In particular, I'd like to know whether $A^{n(n-1)/2}\to0$ implies $A^n\to0$.
I thought of using Gauss' eureka theorem to write $A^n=A^{k_n(k_n-1)/2}A^{l_n(l_n-1)/2}A^{m_n(m_n-1)/2}\to0$. Is there a simpler way?
For the general case, we have $(\det A)^{k_n}\to0$ which implies $(\det A)^n\to0$ (both equivalent to $|\det A|<1$), but this isn't helpful; for example a projection has $\det P=0$ but $P^n=P\not\to0$.

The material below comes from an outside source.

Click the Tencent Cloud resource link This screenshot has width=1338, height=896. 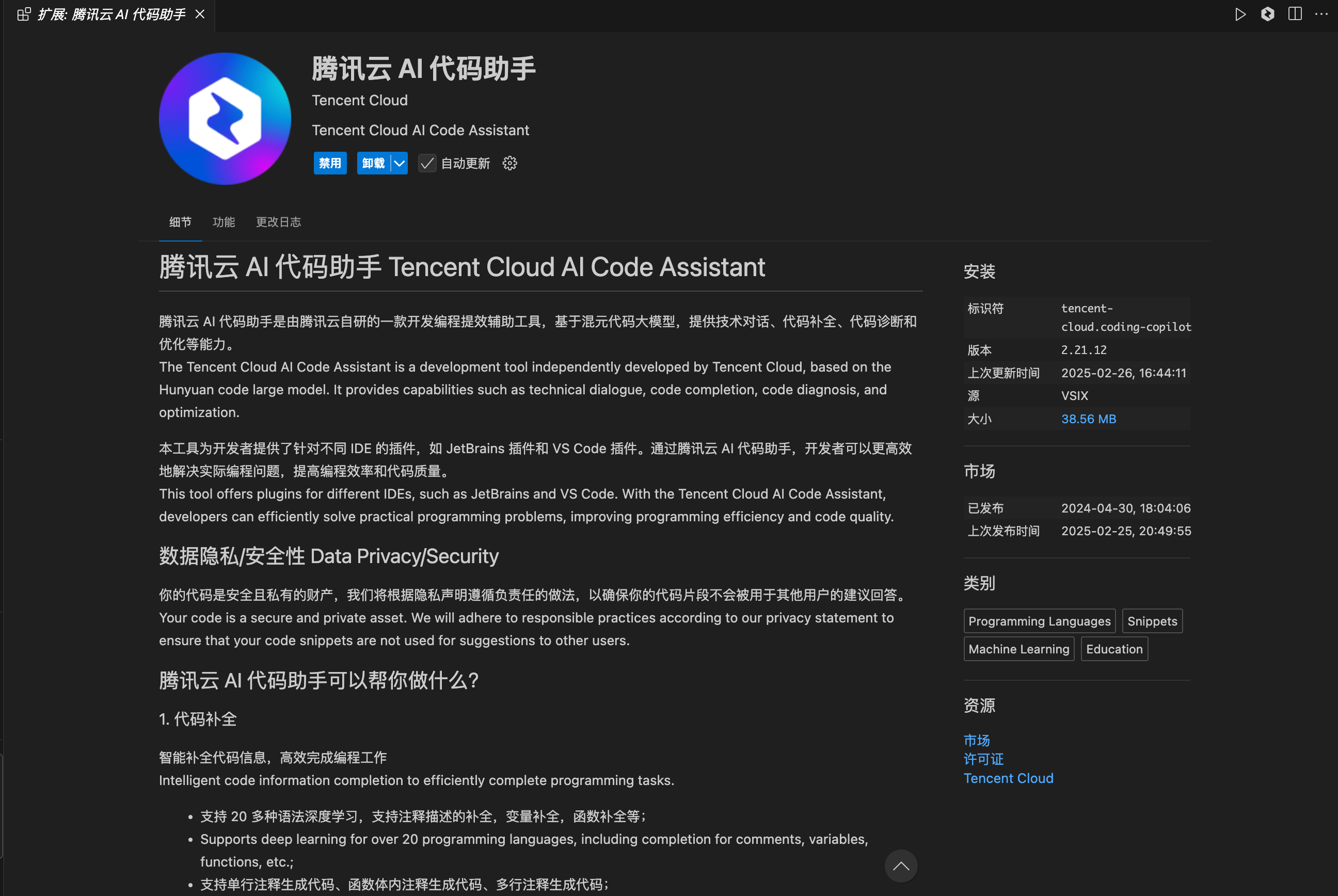pos(1008,778)
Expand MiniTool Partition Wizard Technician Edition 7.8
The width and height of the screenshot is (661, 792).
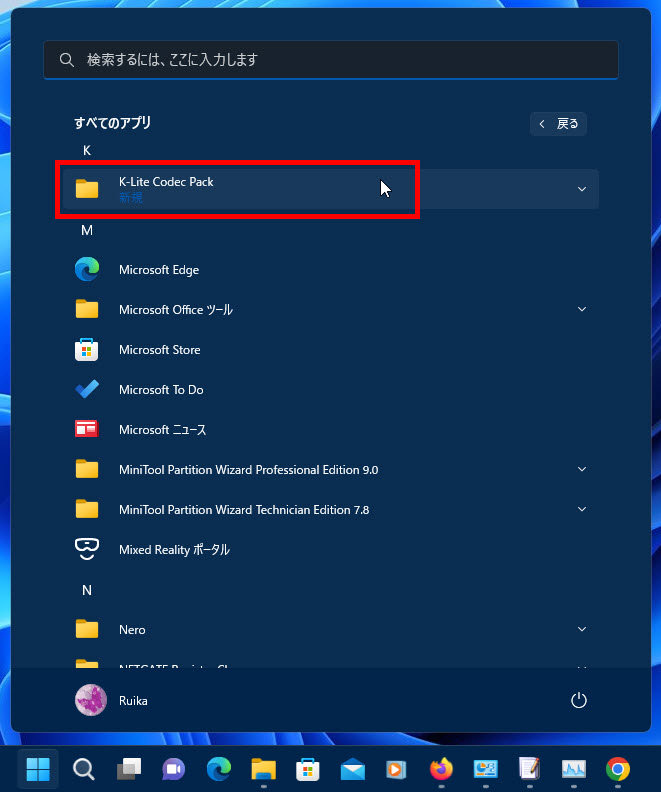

If the jumps $k_{n+1}-k_n$ are bounded by $\Delta$, so every $n$ can be written as $n=k_{m_n}+r_n$ with remainder $0\leq r_n<\Delta$, then (using the Frobenius norm) $\lVert A^n\rVert\leq\lVert A^{k_{m_n}}\rVert\lVert A\rVert^{r_n}\leq\lVert A^{k_{m_n}}\rVert\max(1,\lVert A\rVert^\Delta)\to0$, and thus $A^n\to0$.
We can assume that we have a sub multiplicative norm.
Choose $k$ such that $\|A^k\| < 1$.
Then $\|A^{m+nk}\| \le (\max_{i=0,...,k-1}) \|A\|^i \|A^k\|^n$.